Amlidopine, a product of more than 15 years of expensive research and development by Pfizer, has become the most-sought-after medication against high blood pressure because it is also indicated for the treatment of myocardial ischemia and stable angina pectores.

Pfizer manufactures and markets amlodipine besylate under the brand name Norvasc at R44.75 per five-milligram tablet but has since offered a 50 percent discount. United Laboratories imports amlodipine camsylate under the Amvasc brand from Hanmi Pharma Co. of South Korea and retails the 5 mg. tablet at R17.50.

Philippine Vice President Noli de Castro called on Pfizer to be transparent and to publicly disclose why it sells Norvasc at a much higher price. Robert Pagdanganan, chairman of Philippine International Trading Corp. (PITC), said the local firm found out that the 5-mg. tablet sells at ten pesos in Pakistan and six pesos in India.

Pfizer’s discount of 50 percent for Norvasc may be generous but the resulting price of R22.50 is still more than four times the price of the Norvasc version sold in India, according to Shalimar Vitan, campaign coordinator in the Philippines for Oxfam, the London-based relief and development non-governmental organization with offices all over the world. Oxfam found out that 2005 sales of Norvasc in the Philippines totaled R1.185 billion, growing at 34.5 percent.

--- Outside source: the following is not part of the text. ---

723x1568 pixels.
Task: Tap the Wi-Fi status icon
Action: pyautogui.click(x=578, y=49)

Patients suffering from hypertension as well as consumer of Norvasc have filed a motion to intervene in a case filed last Nov. 14 at the Makati Regional Trial Court under Judge Cesar Untalan.

Therapharma points out that both Norvasc and Amvasc carry the same active ingredient, which is amlidopine, but with different salts (Besylate for Norvasc and Camsylate for Amvasc) and that the difference in salt formulation does not change the efficacy, safety and overall clinical value of amlidopine but that it changes the pricing to make Amvac 60 percent more affordable.

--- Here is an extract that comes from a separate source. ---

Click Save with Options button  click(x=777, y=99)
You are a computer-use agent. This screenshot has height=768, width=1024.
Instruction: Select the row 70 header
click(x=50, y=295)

This is not the first time that Pfizer has run afoul of regulators of the industry. A few years ago, the British Medical Journal reported that the board of directors of the Association of British Pharmaceutical Industry reprimanded Pfizer for breaching the industry’s code of conduct by promoting for "unapproved uses" several medicines, including Isitin, which is known as Norvasc in the United States.

Leading the onslaught in the Philippine Congress against high prices of medicine through the introduction of a piece of legislation together with other congressmen is Iloilo Rep. Fergenal Biron, a doctor of medicine whose family runs a drug store. The bill seeks the creation of a drug price regulatory board with the mandate of regulating prices of selected drugs because the passage of the Generics Act of 1987 had not resulted in lowering prices of medicine.

More than five years ago, the US government, in pursuit of the Doha Declaration sanctioned at the 2001 World Trade Organization (WTO) summit at the capital city of Qatar, has been prodding developing countries to accept its offer to sign away bilateral trade agreements that could mean billions of dollars in trade benefits for them but would take away the availability of cheap medicine from the reach of poor people if they refuse to do so.